Class: Retailer::ProbeAutoSkipper

Inherits:
Object
  • Object
show all
Defined in:
app/services/retailer/probe_auto_skipper.rb

Overview

Detects catalog items whose retailer URL has been failing repeatedly and
auto-flips skip_url_checks: true so the daily BatchPriceChecker
stops billing Oxylabs to re-probe a dead/wrong URL forever.

Why this exists: when a probe finishes with status failed, not_found, or
product_mismatch, no retail_price is captured. SiblingPriceRefresher
treats such items as perpetually stale and re-probes them on every Amazon
pricing run, and the next nightly batch probes them again. Audit (May 2026)
showed ~9% of monthly Oxylabs volume was wasted on items that had never
returned a successful price in the last 30 days.

Call this once after saving a probe. Idempotent and cheap (one indexed
query against (catalog_item_id, created_at)).

Examples:

probe.save!
Retailer::ProbeAutoSkipper.maybe_skip!(catalog_item)

Constant Summary collapse

PROBE_WINDOW =

How many of the most-recent probes to evaluate.

10
FAILURE_THRESHOLD =

Auto-skip once at least this many of the last PROBE_WINDOW probes are
non-success. This is a failure rate, not a strict consecutive streak: a
retailer that blocks our scraper but still succeeds intermittently would
keep resetting a consecutive streak and never trip. rona.ca (May 2026)
began timing out / faulting ~85% of Oxylabs probes while a handful still
succeeded — the old all-consecutive rule never fired. See the
project_retailer_oxylabs_probe_system memory.

8
NON_SUCCESS_STATUSES =

Statuses that count as "non-success".

%w[failed not_found product_mismatch].freeze

Class Method Summary collapse

Class Method Details

.maybe_skip!(catalog_item, window: PROBE_WINDOW) ⇒ Boolean

Inspects the catalog item's most-recent probes; if at least
FAILURE_THRESHOLD of the last PROBE_WINDOW are non-success, sets
skip_url_checks = true on the catalog item so subsequent batch and
sibling-refresh runs skip it.

Parameters:

  • catalog_item (CatalogItem)
  • window (Integer) (defaults to: PROBE_WINDOW)

    lookback size (override for tests)

Returns:

  • (Boolean)

    true if we just flipped skip_url_checks; false otherwise



45
46
47
48
49
50
51
52
53
54
55
56
57
58
59
60
61
62
63
64
65
66
67
68
69
70
71
# File 'app/services/retailer/probe_auto_skipper.rb', line 45

def self.maybe_skip!(catalog_item, window: PROBE_WINDOW)
  return false if catalog_item.skip_url_checks?

  recent_statuses = catalog_item.retailer_probes
                                .order(created_at: :desc)
                                .limit(window)
                                .pluck(:status)

DIRECTIVE A
Pull out every line of the records that contains the string "tipo".
The documentation page and the records have no connection to each other.

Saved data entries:
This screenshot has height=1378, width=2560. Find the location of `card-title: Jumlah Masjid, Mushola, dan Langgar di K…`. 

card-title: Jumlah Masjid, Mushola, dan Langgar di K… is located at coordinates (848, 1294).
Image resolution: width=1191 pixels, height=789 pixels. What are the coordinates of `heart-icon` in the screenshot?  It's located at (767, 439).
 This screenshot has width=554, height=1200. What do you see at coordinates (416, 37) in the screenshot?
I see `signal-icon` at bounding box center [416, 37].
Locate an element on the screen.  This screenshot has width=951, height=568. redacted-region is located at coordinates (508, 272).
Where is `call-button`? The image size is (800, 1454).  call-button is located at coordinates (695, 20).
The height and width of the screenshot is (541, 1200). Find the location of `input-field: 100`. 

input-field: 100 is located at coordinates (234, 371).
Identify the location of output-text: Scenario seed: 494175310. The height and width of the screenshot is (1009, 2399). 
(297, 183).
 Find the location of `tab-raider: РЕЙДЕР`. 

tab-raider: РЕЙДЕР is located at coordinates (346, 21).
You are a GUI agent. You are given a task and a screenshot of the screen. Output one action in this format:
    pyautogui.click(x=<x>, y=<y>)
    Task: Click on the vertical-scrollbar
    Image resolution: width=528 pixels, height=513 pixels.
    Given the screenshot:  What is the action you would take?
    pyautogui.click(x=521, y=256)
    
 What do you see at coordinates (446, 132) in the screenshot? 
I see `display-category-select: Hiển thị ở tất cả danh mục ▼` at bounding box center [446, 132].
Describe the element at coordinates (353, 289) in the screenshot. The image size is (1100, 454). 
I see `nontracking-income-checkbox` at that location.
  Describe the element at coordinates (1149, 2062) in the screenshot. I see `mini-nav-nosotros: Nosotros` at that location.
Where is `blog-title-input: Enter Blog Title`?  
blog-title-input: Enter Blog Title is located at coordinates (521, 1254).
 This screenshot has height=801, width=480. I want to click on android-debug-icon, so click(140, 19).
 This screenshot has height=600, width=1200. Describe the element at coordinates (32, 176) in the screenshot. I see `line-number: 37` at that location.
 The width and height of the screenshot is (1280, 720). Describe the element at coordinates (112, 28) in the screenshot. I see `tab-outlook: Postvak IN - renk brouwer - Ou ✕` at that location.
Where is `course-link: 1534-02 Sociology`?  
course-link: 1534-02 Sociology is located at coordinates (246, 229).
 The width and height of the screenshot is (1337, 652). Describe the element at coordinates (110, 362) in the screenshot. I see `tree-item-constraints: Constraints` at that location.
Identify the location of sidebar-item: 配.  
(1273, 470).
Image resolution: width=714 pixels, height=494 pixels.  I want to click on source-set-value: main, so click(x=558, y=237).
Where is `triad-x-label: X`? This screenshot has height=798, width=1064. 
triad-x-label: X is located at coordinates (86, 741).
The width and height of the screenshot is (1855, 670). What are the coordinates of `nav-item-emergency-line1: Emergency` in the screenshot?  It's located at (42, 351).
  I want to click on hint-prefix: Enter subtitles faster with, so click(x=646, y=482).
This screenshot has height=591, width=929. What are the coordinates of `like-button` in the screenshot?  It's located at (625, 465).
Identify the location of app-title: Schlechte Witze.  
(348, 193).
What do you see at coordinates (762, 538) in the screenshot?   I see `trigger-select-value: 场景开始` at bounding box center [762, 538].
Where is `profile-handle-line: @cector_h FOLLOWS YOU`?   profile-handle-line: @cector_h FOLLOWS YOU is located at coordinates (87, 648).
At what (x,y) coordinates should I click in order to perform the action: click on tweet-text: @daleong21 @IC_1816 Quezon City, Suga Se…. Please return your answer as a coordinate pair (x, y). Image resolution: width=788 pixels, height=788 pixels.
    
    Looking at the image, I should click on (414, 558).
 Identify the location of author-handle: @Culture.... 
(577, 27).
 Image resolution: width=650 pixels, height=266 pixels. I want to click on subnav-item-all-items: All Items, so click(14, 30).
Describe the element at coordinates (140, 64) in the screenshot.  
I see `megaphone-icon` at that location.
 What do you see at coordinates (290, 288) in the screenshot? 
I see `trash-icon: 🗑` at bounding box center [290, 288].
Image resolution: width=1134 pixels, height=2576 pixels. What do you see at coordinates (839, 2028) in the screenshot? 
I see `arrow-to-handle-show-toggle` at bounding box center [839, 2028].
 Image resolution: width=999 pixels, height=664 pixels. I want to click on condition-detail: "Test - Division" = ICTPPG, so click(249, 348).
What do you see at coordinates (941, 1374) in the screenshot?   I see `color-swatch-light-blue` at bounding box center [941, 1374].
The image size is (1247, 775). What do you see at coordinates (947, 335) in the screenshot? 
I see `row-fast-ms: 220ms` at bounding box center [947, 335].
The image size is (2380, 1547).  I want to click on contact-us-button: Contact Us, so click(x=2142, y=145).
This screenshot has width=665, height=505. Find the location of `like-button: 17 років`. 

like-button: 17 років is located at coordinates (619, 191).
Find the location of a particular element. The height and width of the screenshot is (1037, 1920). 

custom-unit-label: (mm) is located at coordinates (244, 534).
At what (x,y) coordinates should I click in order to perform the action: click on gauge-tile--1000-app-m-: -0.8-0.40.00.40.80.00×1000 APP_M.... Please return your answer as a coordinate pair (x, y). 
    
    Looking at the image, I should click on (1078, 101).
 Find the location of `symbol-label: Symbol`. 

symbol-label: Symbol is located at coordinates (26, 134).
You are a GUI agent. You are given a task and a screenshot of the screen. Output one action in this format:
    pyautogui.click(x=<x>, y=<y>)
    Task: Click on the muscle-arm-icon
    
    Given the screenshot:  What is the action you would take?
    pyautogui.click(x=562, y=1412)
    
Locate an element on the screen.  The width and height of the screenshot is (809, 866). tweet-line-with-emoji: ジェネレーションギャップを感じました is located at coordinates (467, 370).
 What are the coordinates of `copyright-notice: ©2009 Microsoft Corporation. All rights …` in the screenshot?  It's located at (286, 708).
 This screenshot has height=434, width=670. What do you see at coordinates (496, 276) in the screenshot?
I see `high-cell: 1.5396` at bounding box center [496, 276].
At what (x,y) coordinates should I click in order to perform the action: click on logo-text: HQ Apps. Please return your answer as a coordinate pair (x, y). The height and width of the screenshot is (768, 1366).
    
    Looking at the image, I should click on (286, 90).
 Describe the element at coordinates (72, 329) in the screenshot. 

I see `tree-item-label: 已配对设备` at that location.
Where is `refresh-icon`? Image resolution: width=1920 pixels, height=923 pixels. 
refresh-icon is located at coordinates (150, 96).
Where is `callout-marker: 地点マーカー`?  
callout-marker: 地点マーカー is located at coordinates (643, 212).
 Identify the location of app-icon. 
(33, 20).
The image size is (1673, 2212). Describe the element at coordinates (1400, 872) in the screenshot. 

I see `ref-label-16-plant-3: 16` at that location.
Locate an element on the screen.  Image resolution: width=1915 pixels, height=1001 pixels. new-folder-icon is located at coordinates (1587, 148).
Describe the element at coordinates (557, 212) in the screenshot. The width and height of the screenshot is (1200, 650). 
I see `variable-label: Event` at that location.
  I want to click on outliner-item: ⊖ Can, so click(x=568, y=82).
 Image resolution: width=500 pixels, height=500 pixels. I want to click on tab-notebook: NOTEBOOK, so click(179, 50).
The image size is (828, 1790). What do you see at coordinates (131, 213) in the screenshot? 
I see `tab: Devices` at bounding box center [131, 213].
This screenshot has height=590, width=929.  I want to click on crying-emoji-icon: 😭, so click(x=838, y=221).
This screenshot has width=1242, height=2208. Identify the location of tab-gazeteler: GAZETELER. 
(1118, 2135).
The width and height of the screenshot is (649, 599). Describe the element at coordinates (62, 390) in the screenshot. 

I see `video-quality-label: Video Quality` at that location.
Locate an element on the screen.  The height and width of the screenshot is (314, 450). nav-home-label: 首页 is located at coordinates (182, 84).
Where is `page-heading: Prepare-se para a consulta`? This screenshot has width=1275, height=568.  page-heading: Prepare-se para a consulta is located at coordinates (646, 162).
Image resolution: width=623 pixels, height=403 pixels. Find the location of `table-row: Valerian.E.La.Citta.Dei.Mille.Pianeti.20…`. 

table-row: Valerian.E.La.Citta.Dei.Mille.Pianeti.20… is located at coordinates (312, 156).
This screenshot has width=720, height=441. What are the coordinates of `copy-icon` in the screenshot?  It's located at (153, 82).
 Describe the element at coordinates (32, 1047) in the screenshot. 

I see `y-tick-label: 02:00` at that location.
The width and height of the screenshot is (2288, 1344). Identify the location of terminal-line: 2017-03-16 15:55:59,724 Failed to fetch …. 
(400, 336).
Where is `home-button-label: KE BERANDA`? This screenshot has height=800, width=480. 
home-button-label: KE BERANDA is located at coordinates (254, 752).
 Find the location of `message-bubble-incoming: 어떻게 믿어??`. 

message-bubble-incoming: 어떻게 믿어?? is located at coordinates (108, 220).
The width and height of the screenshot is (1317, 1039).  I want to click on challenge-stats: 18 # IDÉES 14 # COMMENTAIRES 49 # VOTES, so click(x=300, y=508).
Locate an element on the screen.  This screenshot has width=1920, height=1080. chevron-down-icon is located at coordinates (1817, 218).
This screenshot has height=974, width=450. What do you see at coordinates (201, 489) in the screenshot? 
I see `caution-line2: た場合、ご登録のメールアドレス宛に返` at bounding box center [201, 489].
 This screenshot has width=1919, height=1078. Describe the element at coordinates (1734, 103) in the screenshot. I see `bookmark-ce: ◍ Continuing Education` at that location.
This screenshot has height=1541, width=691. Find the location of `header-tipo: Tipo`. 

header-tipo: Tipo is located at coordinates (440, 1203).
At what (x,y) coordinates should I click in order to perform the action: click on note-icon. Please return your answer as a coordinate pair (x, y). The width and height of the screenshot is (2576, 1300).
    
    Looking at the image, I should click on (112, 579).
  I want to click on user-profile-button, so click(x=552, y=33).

DIRECTIVE B
Answer these questions from the documentation page:
(i) What value is PROBE_WINDOW set to?
(ii) What value is FAILURE_THRESHOLD set to?
(iii) According to the May 2026 audit, about what share of monthly Oxylabs volume was wasted?

EXPECTED OUTPUT A
This screenshot has height=1541, width=691. Find the location of `header-tipo: Tipo`. 
header-tipo: Tipo is located at coordinates (440, 1203).

EXPECTED OUTPUT B
(i) 10
(ii) 8
(iii) About 9%